2022 Was the Year Republicans Got Too Weird for America
With the rise of polarization, the hard-core ideological right and left have become more visible to normie voters than ever before. In 2022, American voters made it clear which side’s ultras it finds more unacceptable: the weirdos of the Trumpian right.

Republican candidate for state attorney general Abraham Hamadeh, Republican gubernatorial candidate Kari Lake, and Republican candidate for Senate Blake Masters at a campaign event in Phoenix, Arizona, on August 1, 2022. (Brandon Bell / Getty Images)

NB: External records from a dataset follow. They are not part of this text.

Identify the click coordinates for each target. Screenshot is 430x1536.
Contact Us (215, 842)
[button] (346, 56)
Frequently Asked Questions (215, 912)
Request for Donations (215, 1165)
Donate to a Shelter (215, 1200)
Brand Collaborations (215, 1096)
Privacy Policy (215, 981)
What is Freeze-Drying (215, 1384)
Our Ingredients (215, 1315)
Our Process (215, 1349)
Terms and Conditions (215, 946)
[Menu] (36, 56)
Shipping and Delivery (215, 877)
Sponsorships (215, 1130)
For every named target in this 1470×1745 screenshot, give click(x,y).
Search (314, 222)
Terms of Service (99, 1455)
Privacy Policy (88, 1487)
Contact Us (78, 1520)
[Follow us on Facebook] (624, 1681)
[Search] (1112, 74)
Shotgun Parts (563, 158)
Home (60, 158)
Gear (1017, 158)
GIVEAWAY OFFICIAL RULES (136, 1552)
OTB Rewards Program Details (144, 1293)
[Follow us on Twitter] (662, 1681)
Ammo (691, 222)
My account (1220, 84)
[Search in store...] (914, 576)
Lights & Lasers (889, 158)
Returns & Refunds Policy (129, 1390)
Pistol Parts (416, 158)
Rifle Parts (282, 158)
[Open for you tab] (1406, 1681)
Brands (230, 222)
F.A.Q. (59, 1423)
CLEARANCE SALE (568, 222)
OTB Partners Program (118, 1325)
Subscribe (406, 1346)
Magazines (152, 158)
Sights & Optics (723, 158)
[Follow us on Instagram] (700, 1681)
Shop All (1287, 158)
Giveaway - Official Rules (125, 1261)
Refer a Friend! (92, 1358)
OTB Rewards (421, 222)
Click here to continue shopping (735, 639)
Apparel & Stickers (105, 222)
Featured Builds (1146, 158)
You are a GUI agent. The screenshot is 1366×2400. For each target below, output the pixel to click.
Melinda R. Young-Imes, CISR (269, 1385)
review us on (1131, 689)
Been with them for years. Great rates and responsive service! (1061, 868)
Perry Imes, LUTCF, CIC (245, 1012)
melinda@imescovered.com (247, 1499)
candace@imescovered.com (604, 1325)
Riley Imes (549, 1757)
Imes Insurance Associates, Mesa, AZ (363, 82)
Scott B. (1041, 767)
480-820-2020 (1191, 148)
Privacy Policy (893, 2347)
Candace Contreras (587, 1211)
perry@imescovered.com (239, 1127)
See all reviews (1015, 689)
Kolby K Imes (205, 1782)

There was reason for worry about a rightward political takeover this year, concern that we at Jacobin shared. People were angry about inflation and crime, issues that the Right talks more about than the Left. Historically, public distress over those problems has often been good for the Right. But 2022’s midterm elections pointed to a vibe shift: the Right has gotten too weird and scary even for America, a place where, as a point of reference, we’ve grown accustomed to young men walking into public schools and shooting people for absolutely no reason.
Even in this context, Republicans have gone way off the freak end. It’s not just that many have continued to insist, without evidence, that Trump won the 2020 election. Even weirder than that, for example, is that they ran a guy for Senate, venture capitalist Blake Masters, who made a series of utterly bonkers Nazi fetish videos about guns. In one of them, standing in the middle of the desert looking like a serial killer, he lovingly fondles a deadly assault weapon, murmuring several times, with reverence, “Made in Germany.”
Congressional and gubernatorial candidates, along with many loons at the local level, have also been trying hard to fuel a moral panic over trans youth and Drag Queen Story Hour (what decade is it?), claiming that tolerance for trans children was leading to litter boxes in public school bathrooms for kids who identify as cats. Arizona gubernatorial candidate Kari Lake claimed, “They kicked God out of school and welcomed the drag queens. They took down our flag and replaced it with a rainbow.” The level of hate and vitriol behind these absurd claims is disturbing enough, but they’re also aimed at discrediting and defunding libraries and public schools, public institutions that most people rely on.